Glenveagh Living made a Strategic Housing Development application to An Bord Pleanála for the construction of the apartments and a significant commercial element at Gort na Bró in Knocknacarra
The developer planned to construct 93 one-bed apartments, 219 two-bed apartments, and 20 three-bed apartments along with a creche on the six acre greenfield site next to Gateway Retail Park
The proposal also included 2,667sqm of floor space for commercial usage, which would have been divided among 11 units.
An Urban Design Report said that this development was meant to “transform” a vacant area in the heart of Knocknacarra, including a large public square next to the where the retail units would be placed.
This proposal made up Phase 3 of the Knocknacarra District Centre project, phases 1 & 2 of which were related to Gateway Retail Park.
A total of 27 submissions were received by An Bord Pleanála related to this project, the bulk from local residents, and some of which were made on behalf of multiple people.
These objections said that the density of the proposal was out of sync with the suburban character of Knocknacarra, the impact it would have on nearby residential amenity, and traffic and transport concerns.
The elected members of Galway City Council also expressed their concerns about the proposal, focusing on its density, scale, inadequate parking and childcare facilities, as well as a lack of communal open spaces and public transport options.
A motion brought to the council declaring “That the members of Galway City Council determines that the location of the Knocknacarra District Centre is not a central and/or accessible urban location,” was passed by 14 votes in favour to 0 against.
Despite this, the planning inspector assigned to this development recommended that it be allowed to proceed with a total of 22 conditions attached.

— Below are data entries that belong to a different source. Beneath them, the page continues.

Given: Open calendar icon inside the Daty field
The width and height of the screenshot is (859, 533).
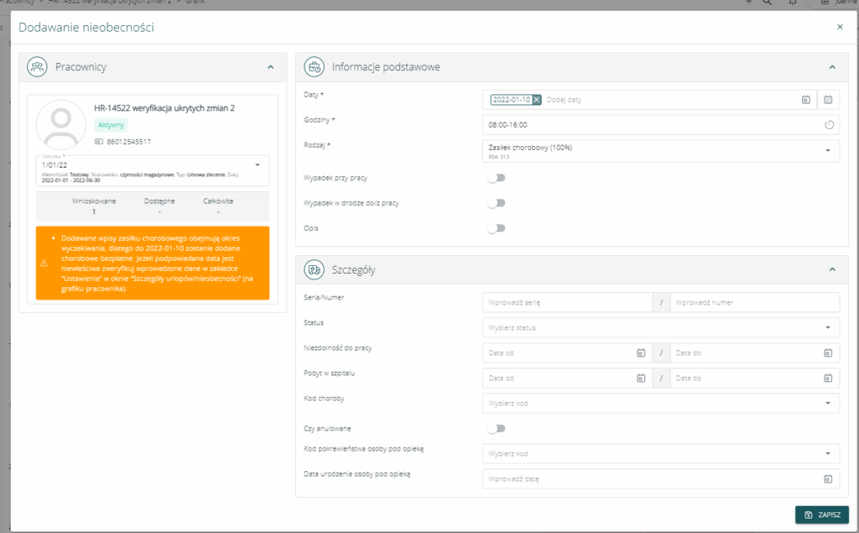Looking at the screenshot, I should [x=805, y=100].
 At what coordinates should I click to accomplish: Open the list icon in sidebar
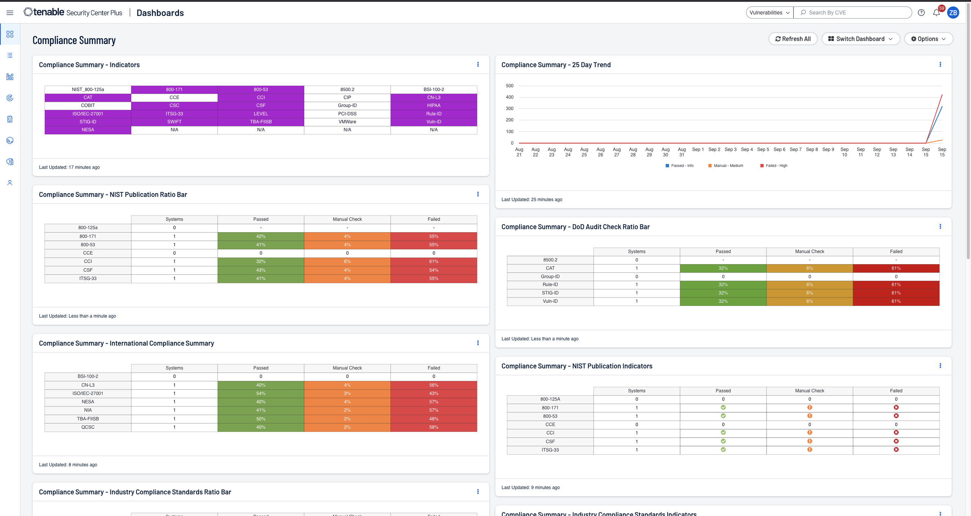[10, 55]
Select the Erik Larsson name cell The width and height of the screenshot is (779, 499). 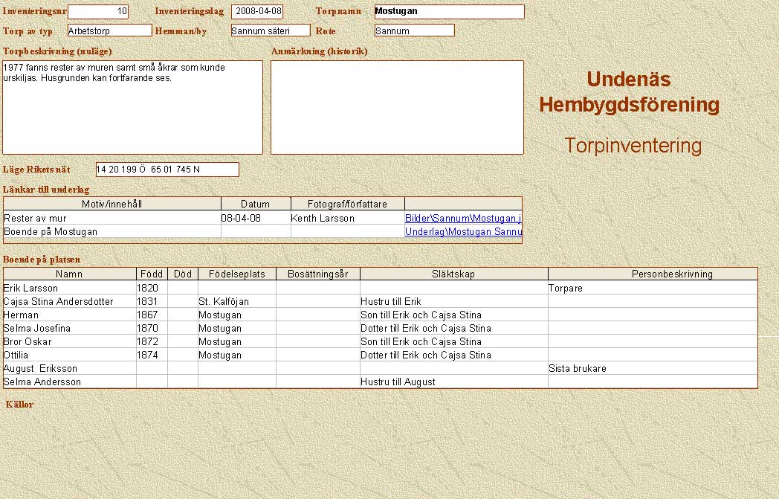click(x=69, y=288)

An Bord Pleanála ultimately went against their Inspector’s recommendation and refused planning permission for the project.
In refusing permission the board said that the ratio of dual aspect apartments in the proposed development is “substantially below” the minimum 50% requirement under guidelines issued in March 2018.
It was also said that the proposed creche is “deficient in the provision of childcare places and is not in accordance with the guidelines for such facilities”.
Addressing these two main deficiencies would require significant changes to the current plans, their decision said, and could not be dealt with simply by attaching a condition to the planning permission.